■ **Problem description**: Convert the records below into a numbered list, starting with the line that contains "Click the Redo arrow in the toolbar" and going on through the line that contains "tap(419, 153)", both included. Include only those lines and leave out any blank lines.

┌──

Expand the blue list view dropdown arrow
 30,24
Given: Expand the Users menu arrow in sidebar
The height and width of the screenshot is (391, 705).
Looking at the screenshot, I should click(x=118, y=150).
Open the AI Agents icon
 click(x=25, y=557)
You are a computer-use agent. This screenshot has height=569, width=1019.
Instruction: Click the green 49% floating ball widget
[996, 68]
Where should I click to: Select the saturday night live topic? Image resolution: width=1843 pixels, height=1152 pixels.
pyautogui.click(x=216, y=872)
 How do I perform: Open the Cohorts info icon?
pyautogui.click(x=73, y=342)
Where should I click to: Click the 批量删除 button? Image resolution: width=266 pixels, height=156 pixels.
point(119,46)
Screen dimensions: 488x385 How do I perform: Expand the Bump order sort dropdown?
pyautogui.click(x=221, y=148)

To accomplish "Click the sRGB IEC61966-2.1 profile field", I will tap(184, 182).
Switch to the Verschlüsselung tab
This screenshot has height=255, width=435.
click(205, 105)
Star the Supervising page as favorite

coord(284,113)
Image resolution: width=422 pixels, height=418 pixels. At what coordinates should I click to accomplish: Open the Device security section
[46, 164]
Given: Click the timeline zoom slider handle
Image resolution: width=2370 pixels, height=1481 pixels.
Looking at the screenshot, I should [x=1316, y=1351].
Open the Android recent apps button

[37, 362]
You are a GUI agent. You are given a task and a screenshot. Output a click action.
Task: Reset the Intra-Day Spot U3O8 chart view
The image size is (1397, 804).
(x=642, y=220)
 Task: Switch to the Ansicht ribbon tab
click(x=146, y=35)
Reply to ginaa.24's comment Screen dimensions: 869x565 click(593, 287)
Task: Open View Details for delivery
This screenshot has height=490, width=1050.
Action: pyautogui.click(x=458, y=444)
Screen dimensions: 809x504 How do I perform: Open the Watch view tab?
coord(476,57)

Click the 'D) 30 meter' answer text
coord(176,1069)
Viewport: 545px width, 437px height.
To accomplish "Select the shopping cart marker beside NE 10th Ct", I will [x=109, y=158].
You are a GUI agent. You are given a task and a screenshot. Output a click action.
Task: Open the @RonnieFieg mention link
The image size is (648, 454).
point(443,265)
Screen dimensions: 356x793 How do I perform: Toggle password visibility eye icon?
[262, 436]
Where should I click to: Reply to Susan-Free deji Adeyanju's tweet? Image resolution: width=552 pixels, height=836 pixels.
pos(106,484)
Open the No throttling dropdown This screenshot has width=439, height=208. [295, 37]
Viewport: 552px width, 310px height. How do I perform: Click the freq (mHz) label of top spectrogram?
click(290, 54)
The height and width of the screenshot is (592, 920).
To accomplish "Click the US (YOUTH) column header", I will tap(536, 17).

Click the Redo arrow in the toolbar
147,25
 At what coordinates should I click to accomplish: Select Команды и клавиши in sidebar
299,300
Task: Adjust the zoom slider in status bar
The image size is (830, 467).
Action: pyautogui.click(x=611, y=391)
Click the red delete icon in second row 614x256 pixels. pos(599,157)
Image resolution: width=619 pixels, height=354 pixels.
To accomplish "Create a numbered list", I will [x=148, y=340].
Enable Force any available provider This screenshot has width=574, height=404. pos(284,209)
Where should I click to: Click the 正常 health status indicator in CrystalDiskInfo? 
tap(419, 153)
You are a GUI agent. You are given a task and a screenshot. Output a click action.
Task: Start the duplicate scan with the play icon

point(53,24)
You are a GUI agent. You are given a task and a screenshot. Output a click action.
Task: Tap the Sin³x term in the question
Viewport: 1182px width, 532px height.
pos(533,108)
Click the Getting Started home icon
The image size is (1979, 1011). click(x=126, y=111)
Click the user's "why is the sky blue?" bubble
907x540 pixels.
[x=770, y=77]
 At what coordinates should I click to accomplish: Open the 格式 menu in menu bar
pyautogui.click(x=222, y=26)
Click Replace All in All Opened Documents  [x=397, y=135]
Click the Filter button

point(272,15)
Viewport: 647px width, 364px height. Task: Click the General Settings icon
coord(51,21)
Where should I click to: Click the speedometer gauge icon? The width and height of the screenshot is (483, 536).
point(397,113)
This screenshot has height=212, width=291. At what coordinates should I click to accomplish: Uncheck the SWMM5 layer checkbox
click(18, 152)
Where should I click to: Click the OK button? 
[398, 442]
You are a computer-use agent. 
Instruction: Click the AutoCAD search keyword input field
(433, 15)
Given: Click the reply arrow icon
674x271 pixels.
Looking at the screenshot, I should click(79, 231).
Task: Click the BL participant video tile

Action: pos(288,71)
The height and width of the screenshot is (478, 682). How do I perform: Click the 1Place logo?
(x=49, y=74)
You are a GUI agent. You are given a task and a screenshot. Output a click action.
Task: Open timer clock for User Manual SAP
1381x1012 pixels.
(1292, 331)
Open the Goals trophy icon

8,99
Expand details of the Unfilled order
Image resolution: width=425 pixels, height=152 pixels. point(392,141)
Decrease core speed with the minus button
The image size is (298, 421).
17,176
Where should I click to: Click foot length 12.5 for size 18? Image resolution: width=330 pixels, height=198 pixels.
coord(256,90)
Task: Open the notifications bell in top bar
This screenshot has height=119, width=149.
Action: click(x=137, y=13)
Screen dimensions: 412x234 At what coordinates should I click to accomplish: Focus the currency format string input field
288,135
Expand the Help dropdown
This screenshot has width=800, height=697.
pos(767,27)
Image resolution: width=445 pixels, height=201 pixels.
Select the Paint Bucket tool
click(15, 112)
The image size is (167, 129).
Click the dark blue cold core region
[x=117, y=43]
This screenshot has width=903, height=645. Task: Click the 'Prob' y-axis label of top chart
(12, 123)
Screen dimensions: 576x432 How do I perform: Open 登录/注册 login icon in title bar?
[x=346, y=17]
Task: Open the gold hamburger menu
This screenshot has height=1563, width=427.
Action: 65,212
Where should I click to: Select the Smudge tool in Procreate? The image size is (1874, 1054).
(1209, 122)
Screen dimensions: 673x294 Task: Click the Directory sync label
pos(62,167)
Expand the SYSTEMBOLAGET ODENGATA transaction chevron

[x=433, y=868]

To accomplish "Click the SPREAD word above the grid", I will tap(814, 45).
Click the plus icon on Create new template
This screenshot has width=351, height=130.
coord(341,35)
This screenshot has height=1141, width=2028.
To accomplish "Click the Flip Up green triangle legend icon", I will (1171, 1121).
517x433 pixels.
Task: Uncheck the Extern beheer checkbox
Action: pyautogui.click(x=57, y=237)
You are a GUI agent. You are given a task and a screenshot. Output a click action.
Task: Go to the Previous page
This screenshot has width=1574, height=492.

└──

■ **Result of this exercise**:
1. Click the Redo arrow in the toolbar
2. 147,25
3.  At what coordinates should I click to accomplish: Select Команды и клавиши in sidebar
4. 299,300
5. Task: Adjust the zoom slider in status bar
6. The image size is (830, 467).
7. Action: pyautogui.click(x=611, y=391)
8. Click the red delete icon in second row 614x256 pixels. pos(599,157)
9. Image resolution: width=619 pixels, height=354 pixels.
10. To accomplish "Create a numbered list", I will [x=148, y=340].
11. Enable Force any available provider This screenshot has width=574, height=404. pos(284,209)
12. Where should I click to: Click the 正常 health status indicator in CrystalDiskInfo? 
13. tap(419, 153)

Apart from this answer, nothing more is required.